Parallel Python

Part 2: Pool

One of the core concurrent.futures features is concurrent.futures.ProcessPoolExecutor. This provides a pool of workers that can be used to parallelise a map.

For example, we have been working with examples like the following which run using the serial map function:

In [1]:
def square(x):
    """Function to return the square of the argument"""
    return x * x

r = [1, 2, 3, 4, 5]
result = map(square, r)
print(list(result))
[1, 4, 9, 16, 25]

To convert this code to be able to run the function across multiple processors, we need to change it to look like:

pool.py
from concurrent.futures import ProcessPoolExecutor

def square(x):
    """Function to return the square of the argument"""
    return x * x

if __name__ == "__main__":
    r = [1, 2, 3, 4, 5]
    
    # create a pool of workers
    with ProcessPoolExecutor() as pool:
        result = pool.map(square, r)

    print(list(result))

which, when run, gives us the same result:

$
python pool.py
[1, 4, 9, 16, 25]

The core logic of the code has remained the same but we have had to make some changes in order to make it ready to support running in parallel:

  1. We moved the code that calls the map into an if __name__ == "__main__" block. This is to ensure that only the master process create the pool of worker processes.
  2. We have created a pool of workers using with ProcessPoolExecutor() as pool. Inside this block we can access the worker pool with the pool variable and once we leave the block, the workers will be automatically cleaned up.
  3. We call pool.map instead of just map to make the mapping be performed by the workers.

The parallel work is conducted on the line

result = pool.map(square, r)

This performs a map of the function square over the list of items in r. The map is divided up over all of the workers in the pool. This means that, if you have 10 workers (e.g. if you have 10 cores), then each worker will perform only one tenth of the work. If you have 2 workers, then each worker will perform only half of the work.
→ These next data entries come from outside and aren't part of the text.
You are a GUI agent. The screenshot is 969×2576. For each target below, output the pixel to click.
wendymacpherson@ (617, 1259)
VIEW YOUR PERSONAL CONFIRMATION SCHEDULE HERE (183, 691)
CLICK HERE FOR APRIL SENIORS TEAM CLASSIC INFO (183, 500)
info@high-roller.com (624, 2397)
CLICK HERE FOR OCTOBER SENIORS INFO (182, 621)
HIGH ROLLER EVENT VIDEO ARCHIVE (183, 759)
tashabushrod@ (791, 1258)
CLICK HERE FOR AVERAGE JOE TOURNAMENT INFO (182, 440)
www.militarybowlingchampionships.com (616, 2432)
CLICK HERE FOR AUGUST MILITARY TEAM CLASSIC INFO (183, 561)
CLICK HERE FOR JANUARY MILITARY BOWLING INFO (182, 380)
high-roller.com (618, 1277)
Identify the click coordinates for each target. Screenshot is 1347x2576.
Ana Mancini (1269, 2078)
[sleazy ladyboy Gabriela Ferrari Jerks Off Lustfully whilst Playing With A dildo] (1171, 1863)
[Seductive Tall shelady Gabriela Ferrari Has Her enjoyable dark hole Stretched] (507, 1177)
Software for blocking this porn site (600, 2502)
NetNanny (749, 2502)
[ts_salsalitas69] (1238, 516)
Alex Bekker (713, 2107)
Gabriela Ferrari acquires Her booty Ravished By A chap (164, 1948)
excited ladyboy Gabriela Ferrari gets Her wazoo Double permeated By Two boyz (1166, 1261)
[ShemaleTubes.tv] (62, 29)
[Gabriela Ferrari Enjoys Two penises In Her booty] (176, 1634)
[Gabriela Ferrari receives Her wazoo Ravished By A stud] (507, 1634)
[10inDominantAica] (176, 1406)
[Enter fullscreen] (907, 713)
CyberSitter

You can verify that the square function is divided between your workers by using an os.getpid call, which will return the process ID (PID) of the worker. We can also manually set the number of worker processes that should be created by passing max_workers= to the ProcessPoolExecutor constructor. Edit your pool.py script and set the contents equal to:

pool.py
import os
from concurrent.futures import ProcessPoolExecutor
from functools import reduce

def square(x):
    """Function to return the square of the argument"""
    print(f"Worker {os.getpid()} calculating square of {x}")
    return x * x

if __name__ == "__main__":
    # create a pool of workers
    with ProcessPoolExecutor(max_workers=2) as pool:
        # create an array of 20 integers, from 1 to 20
        r = range(1, 21)

        result = pool.map(square, r)

    total = reduce(lambda x, y: x + y, result)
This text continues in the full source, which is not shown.